◆ WHAT TO DO
Transcribe the records exactly from the line with "Screen dimensions: 800x600" to the end, both included.

◆ RECORD EXCERPTS

•••

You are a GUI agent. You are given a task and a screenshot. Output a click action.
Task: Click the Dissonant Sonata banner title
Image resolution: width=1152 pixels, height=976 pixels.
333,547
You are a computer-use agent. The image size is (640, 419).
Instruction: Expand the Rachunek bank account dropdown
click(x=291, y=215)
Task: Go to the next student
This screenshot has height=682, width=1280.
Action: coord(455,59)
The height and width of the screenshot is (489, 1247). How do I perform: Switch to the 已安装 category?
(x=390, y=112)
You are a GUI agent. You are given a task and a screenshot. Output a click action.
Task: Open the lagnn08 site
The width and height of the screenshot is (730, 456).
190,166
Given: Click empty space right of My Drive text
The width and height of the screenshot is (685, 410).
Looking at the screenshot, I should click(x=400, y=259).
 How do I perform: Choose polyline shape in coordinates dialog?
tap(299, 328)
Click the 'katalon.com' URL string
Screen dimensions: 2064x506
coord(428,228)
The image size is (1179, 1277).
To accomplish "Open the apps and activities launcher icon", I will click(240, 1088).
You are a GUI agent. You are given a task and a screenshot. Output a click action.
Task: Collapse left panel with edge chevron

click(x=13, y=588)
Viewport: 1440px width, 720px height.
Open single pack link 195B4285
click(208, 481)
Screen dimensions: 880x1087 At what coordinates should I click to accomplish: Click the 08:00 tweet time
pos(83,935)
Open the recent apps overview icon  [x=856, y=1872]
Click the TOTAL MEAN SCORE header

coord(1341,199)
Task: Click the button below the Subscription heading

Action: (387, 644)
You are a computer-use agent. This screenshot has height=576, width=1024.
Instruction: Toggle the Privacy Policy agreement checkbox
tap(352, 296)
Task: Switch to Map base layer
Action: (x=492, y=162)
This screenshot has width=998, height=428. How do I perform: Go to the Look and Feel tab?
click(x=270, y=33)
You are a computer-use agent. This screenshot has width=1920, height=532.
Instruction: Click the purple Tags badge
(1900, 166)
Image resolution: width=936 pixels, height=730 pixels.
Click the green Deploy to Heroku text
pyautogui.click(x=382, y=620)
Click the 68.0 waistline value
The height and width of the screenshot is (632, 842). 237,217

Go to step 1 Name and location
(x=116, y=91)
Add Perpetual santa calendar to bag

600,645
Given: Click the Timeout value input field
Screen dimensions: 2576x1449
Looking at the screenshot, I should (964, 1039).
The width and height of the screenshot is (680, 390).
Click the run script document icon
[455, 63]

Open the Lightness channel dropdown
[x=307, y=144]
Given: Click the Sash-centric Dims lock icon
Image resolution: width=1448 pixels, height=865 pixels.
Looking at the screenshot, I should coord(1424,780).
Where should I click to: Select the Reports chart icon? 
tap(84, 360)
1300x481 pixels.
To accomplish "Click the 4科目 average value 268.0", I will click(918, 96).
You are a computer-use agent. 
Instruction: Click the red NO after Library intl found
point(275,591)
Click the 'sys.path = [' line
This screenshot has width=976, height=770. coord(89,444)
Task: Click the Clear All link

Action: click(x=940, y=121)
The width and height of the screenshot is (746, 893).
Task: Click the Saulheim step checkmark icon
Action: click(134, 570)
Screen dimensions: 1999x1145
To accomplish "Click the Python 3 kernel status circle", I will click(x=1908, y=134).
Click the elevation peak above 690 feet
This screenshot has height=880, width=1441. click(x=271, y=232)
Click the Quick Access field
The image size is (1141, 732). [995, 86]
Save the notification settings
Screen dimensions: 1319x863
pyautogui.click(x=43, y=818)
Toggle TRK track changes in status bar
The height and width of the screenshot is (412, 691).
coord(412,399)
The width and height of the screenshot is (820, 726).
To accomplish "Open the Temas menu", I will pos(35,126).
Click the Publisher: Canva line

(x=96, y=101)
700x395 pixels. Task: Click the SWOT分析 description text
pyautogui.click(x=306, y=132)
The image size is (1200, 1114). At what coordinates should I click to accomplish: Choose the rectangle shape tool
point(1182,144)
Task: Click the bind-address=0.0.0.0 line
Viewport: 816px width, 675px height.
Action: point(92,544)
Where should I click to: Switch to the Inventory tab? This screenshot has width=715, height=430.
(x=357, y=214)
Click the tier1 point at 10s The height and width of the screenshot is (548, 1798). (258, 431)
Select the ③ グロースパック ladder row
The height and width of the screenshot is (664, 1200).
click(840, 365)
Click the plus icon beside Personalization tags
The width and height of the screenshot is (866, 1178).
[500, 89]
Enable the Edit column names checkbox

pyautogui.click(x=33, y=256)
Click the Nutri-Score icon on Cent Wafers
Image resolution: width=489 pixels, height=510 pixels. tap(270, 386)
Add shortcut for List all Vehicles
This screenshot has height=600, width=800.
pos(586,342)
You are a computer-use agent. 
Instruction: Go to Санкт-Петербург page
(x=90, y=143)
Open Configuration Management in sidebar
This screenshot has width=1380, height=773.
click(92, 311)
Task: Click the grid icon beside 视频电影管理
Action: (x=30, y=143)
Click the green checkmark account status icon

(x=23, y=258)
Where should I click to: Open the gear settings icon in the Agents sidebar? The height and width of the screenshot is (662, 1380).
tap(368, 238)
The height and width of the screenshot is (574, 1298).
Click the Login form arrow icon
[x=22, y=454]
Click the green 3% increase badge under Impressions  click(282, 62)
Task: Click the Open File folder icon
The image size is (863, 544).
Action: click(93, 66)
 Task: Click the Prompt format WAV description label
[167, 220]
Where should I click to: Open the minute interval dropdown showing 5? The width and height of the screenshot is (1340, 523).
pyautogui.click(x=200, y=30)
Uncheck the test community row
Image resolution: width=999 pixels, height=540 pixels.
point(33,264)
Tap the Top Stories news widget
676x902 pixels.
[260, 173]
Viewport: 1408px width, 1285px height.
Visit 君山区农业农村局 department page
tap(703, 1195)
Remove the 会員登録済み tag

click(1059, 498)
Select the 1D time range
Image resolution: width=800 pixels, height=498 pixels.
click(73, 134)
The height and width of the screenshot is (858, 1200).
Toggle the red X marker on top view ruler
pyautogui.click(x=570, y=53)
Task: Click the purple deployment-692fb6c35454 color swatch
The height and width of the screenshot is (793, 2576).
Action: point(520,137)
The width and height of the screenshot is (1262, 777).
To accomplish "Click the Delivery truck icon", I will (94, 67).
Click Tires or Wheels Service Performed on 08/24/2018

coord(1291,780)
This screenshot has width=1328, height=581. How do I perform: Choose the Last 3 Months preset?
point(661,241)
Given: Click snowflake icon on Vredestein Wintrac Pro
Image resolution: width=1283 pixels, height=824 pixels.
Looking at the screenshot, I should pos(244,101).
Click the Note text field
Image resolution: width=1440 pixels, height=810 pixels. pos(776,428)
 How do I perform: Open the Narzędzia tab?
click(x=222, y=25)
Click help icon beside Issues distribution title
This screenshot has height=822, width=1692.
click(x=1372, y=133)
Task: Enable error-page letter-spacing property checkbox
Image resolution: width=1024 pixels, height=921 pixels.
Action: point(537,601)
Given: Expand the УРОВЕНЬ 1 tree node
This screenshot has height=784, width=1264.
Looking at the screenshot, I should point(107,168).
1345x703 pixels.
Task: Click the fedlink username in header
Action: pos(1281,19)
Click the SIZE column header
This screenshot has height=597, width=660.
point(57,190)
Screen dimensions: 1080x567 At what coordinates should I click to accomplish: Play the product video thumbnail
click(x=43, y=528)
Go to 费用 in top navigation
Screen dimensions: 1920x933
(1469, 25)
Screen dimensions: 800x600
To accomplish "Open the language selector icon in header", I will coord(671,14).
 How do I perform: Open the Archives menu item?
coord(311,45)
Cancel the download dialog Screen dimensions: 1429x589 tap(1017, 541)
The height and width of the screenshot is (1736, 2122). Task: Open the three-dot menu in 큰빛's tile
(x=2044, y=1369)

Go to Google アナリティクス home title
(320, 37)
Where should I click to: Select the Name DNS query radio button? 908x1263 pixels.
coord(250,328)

•••

◆ ANSWER
Screen dimensions: 800x600
To accomplish "Open the language selector icon in header", I will coord(671,14).
 How do I perform: Open the Archives menu item?
coord(311,45)
Cancel the download dialog Screen dimensions: 1429x589 tap(1017, 541)
The height and width of the screenshot is (1736, 2122). Task: Open the three-dot menu in 큰빛's tile
(x=2044, y=1369)

Go to Google アナリティクス home title
(320, 37)
Where should I click to: Select the Name DNS query radio button? 908x1263 pixels.
coord(250,328)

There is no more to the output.